What is expected
Leaving out every picture, please repeat exactly the line that contains "Where should I click to: Select the 商品导入" and each line after it through the final line below.

══ Entries provided

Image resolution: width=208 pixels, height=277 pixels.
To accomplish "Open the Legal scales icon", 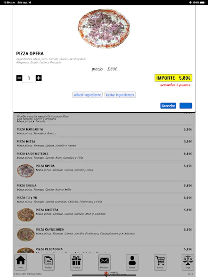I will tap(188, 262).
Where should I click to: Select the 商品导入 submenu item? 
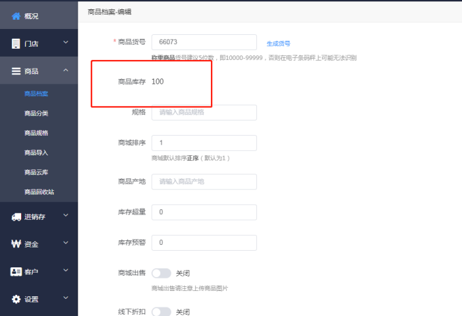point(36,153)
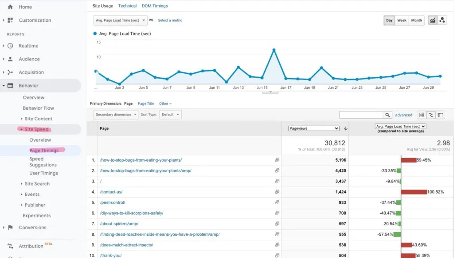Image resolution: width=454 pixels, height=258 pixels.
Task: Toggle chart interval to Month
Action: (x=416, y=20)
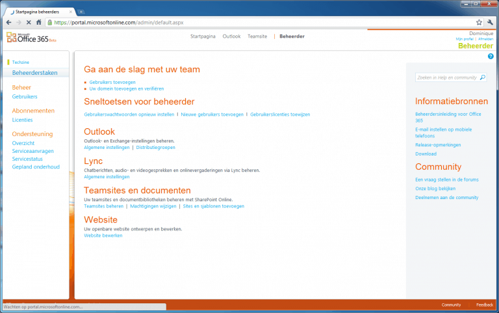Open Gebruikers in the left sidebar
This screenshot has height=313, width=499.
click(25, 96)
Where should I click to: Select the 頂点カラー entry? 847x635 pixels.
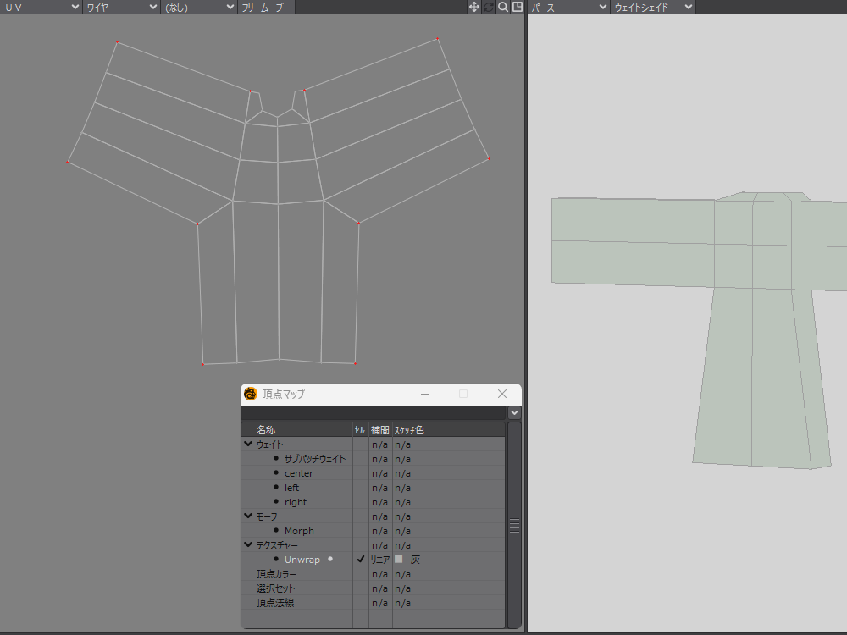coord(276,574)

════

Answer space
Where should I click to: Select the 商品导入 submenu item? 
point(36,153)
Image resolution: width=454 pixels, height=258 pixels.
Task: Toggle chart interval to Month
Action: (x=416, y=20)
Open Gebruikers in the left sidebar
This screenshot has height=313, width=499.
click(25, 96)
Where should I click to: Select the 頂点カラー entry? 847x635 pixels.
coord(276,574)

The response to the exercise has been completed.